What the exercise asks ::
Your reply should reproduce all the data below exactly while excluding the pictures.

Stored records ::
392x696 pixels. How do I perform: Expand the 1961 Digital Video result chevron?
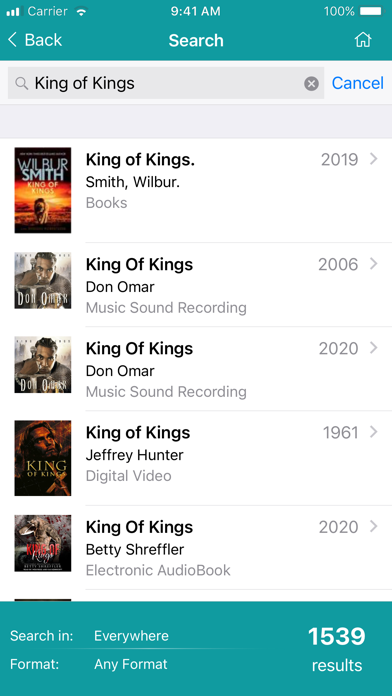(373, 432)
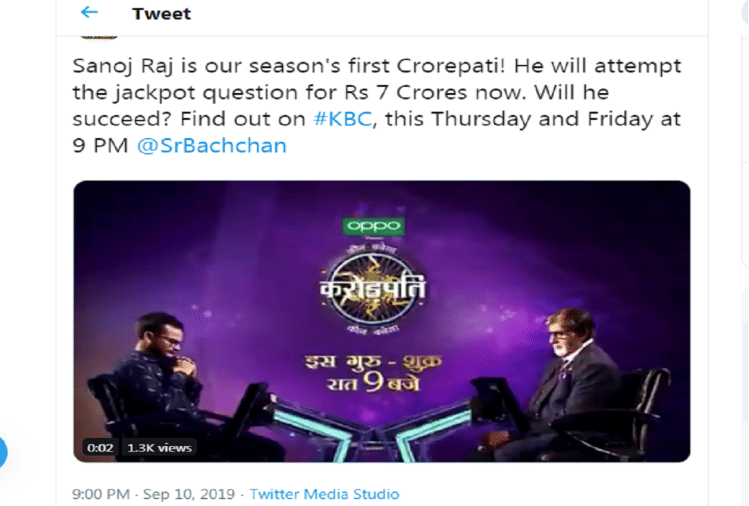Click the 1.3K views counter

pos(159,448)
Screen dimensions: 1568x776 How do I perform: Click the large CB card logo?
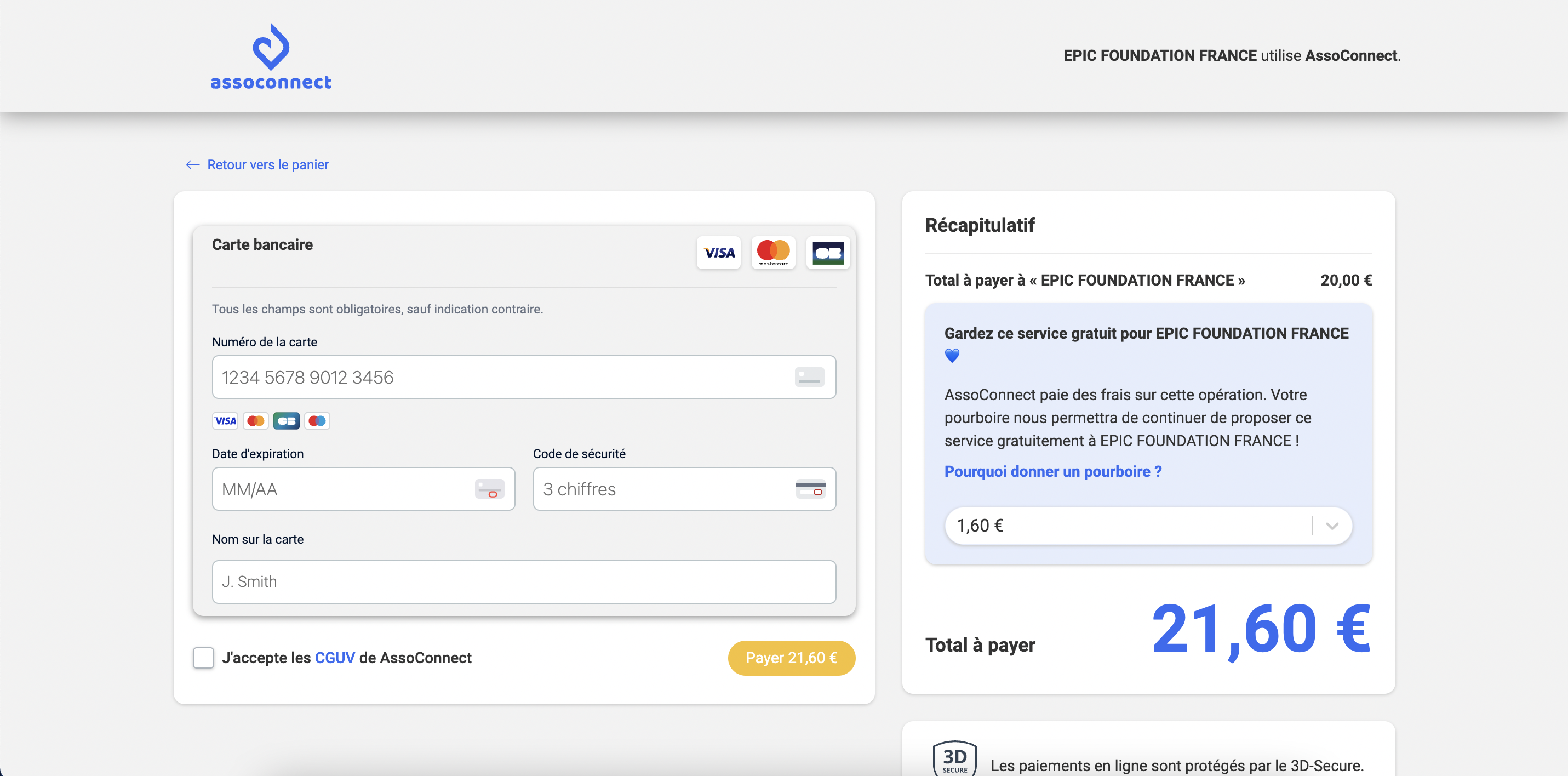pos(828,252)
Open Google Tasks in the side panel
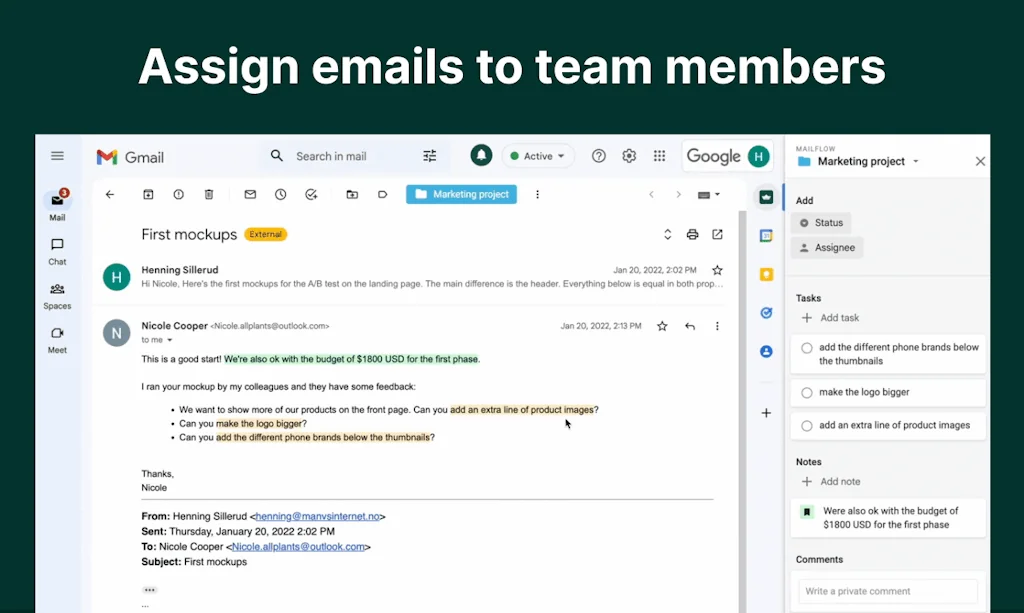 click(766, 313)
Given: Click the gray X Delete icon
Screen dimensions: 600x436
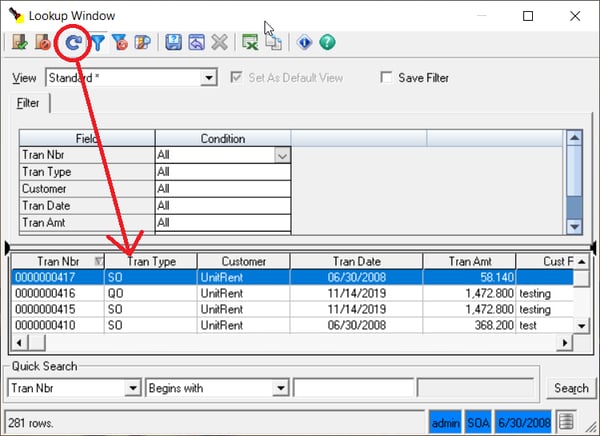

Answer below ::
392x696 pixels. How do I perform: Expand the 1961 Digital Video result chevron?
(373, 432)
Click the 1.3K views counter

pos(159,448)
Screen dimensions: 1568x776 How do I perform: Click the large CB card logo?
pos(828,252)
Open Google Tasks in the side panel
 click(766, 313)
Given: Click the gray X Delete icon
Screen dimensions: 600x436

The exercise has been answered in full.